Problem to work on >>
Lines from the beginning of the data below through the one containing "The image size is (974, 710)." are to be printed exactly as they appear.

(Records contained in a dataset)
○ ○ ○ ○ ○

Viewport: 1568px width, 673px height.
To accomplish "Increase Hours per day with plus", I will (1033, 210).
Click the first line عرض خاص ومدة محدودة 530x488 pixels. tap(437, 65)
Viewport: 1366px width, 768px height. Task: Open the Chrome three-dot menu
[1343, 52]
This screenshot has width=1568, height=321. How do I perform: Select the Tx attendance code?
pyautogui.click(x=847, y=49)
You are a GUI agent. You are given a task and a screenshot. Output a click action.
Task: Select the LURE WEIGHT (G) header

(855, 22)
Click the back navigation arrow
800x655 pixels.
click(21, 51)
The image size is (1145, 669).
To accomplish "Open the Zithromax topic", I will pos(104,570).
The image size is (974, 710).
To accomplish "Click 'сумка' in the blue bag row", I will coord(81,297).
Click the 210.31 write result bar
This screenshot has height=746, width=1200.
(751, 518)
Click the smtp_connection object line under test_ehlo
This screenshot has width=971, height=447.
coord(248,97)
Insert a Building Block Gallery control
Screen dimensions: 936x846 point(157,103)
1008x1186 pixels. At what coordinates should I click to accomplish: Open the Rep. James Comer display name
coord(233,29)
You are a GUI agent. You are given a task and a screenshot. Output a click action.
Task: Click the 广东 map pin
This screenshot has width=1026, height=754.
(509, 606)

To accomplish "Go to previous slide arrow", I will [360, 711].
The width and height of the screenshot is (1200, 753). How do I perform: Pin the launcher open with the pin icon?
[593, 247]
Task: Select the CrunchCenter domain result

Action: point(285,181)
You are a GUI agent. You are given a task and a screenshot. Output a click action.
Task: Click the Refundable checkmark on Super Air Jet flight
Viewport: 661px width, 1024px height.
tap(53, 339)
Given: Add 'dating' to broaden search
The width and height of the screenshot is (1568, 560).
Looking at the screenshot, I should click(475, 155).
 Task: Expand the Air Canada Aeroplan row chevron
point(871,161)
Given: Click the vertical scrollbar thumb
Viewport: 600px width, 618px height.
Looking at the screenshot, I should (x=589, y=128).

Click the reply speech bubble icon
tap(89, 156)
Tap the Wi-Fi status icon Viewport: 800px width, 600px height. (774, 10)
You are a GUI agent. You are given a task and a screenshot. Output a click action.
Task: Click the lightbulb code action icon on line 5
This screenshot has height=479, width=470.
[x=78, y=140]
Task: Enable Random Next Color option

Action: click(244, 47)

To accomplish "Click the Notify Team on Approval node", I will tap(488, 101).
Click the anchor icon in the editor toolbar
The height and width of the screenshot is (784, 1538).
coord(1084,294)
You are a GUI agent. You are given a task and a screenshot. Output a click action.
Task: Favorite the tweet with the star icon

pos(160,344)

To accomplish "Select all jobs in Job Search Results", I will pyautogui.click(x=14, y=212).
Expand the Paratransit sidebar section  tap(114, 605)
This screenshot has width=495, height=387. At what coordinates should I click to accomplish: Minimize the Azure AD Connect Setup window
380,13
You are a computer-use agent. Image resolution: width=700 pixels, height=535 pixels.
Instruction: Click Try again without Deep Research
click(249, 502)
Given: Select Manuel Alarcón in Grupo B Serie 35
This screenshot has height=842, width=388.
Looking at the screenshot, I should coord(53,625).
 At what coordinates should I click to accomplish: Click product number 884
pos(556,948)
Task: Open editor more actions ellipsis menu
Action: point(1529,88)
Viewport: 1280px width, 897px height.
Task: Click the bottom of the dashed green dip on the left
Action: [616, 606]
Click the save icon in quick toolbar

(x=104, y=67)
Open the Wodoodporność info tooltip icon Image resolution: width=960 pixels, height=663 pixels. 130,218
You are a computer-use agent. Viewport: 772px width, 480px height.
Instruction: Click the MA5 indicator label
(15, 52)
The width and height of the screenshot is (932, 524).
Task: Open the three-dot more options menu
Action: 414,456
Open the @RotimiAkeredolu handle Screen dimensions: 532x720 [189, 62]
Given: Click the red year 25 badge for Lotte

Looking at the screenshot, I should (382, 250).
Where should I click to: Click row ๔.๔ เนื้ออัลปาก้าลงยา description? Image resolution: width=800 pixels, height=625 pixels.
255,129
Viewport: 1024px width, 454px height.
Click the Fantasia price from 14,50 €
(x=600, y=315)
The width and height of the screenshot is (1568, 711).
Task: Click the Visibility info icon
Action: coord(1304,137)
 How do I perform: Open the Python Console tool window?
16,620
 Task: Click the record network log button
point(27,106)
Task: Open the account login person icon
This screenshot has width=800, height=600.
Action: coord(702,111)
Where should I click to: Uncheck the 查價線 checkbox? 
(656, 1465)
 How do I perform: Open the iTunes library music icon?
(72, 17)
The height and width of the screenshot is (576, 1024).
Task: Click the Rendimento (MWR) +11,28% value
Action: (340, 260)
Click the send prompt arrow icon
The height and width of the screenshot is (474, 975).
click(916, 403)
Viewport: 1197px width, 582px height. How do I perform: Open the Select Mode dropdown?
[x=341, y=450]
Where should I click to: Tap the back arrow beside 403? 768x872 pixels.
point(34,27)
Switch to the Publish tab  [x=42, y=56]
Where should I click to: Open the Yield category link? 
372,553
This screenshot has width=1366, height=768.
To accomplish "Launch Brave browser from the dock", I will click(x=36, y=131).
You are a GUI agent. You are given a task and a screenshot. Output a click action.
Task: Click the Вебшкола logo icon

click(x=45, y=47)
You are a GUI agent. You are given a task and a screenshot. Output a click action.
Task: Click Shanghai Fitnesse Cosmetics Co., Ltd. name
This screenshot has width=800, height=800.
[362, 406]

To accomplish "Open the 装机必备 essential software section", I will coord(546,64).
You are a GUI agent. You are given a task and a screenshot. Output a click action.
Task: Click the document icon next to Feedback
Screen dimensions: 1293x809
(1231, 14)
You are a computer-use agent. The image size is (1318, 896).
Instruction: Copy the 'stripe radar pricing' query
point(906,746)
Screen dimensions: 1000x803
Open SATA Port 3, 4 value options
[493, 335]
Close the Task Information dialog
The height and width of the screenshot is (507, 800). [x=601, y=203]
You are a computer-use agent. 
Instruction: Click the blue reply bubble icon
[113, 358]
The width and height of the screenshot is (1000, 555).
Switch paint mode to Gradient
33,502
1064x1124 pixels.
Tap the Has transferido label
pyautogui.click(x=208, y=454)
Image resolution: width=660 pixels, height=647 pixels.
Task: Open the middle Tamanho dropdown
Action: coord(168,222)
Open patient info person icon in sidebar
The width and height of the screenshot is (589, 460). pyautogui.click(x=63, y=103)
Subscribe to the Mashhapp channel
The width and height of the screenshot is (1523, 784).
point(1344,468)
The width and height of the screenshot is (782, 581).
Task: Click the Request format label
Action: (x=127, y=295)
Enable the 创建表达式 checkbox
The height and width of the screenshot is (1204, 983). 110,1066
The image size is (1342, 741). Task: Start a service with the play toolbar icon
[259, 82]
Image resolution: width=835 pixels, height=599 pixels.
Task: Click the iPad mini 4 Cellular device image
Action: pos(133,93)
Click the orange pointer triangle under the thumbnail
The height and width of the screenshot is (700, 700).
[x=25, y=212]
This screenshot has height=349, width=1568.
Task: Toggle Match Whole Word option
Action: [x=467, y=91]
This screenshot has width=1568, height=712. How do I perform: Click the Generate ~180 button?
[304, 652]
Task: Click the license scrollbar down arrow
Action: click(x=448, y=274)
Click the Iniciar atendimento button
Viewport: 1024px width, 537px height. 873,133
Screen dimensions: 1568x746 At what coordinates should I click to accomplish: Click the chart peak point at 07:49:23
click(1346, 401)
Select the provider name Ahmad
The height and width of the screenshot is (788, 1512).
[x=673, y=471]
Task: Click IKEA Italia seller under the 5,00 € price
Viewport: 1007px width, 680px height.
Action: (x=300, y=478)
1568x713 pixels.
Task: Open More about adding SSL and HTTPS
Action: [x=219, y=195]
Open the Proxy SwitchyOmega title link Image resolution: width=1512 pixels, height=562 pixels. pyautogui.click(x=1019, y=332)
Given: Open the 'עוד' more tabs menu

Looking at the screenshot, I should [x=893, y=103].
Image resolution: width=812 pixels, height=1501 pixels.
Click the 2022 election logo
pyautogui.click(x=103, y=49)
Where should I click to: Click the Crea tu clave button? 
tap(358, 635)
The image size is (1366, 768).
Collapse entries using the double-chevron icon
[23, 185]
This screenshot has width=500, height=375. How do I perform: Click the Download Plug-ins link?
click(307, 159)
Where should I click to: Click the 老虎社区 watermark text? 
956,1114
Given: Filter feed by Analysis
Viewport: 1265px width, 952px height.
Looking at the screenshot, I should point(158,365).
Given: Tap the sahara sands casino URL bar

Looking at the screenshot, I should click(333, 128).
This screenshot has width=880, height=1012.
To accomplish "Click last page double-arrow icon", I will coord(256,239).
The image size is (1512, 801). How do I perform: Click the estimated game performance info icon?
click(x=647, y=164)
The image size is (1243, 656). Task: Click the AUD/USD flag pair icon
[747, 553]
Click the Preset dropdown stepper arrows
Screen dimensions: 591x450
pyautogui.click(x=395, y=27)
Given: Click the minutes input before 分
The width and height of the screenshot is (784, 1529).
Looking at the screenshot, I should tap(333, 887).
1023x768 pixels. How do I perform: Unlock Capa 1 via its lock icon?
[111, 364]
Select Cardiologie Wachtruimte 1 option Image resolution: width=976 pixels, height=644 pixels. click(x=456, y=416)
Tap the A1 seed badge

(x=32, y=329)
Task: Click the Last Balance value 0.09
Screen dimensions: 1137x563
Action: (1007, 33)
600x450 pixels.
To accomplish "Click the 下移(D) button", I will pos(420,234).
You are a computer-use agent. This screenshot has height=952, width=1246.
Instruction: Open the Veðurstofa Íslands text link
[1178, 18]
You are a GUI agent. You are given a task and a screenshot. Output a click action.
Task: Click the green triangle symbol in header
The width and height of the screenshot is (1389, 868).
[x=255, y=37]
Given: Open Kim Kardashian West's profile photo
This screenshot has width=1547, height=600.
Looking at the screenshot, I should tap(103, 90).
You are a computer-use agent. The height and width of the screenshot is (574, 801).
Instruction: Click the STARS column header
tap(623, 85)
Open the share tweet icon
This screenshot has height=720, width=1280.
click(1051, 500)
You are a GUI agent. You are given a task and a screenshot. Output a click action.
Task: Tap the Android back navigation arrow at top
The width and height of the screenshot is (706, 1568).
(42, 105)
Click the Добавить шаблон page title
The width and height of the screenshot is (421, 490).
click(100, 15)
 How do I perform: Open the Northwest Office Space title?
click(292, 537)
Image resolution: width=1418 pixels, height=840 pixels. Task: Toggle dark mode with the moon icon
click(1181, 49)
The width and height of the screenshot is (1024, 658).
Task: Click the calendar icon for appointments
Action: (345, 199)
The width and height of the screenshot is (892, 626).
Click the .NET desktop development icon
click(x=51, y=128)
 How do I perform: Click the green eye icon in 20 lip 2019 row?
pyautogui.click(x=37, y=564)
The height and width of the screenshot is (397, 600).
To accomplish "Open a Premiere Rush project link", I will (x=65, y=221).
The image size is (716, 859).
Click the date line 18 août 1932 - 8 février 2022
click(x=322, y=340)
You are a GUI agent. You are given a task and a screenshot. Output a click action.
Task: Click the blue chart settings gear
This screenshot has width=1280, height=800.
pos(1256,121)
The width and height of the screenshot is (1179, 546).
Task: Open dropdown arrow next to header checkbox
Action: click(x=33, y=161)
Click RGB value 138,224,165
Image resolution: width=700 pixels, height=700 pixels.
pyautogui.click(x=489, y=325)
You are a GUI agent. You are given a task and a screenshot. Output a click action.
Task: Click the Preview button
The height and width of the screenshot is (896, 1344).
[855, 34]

○ ○ ○ ○ ○

Solution to this task >>
Viewport: 1568px width, 673px height.
To accomplish "Increase Hours per day with plus", I will (1033, 210).
Click the first line عرض خاص ومدة محدودة 530x488 pixels. tap(437, 65)
Viewport: 1366px width, 768px height. Task: Open the Chrome three-dot menu
[1343, 52]
This screenshot has width=1568, height=321. How do I perform: Select the Tx attendance code?
pyautogui.click(x=847, y=49)
You are a GUI agent. You are given a task and a screenshot. Output a click action.
Task: Select the LURE WEIGHT (G) header

(855, 22)
Click the back navigation arrow
800x655 pixels.
click(21, 51)
The image size is (1145, 669).
To accomplish "Open the Zithromax topic", I will pos(104,570).
The image size is (974, 710).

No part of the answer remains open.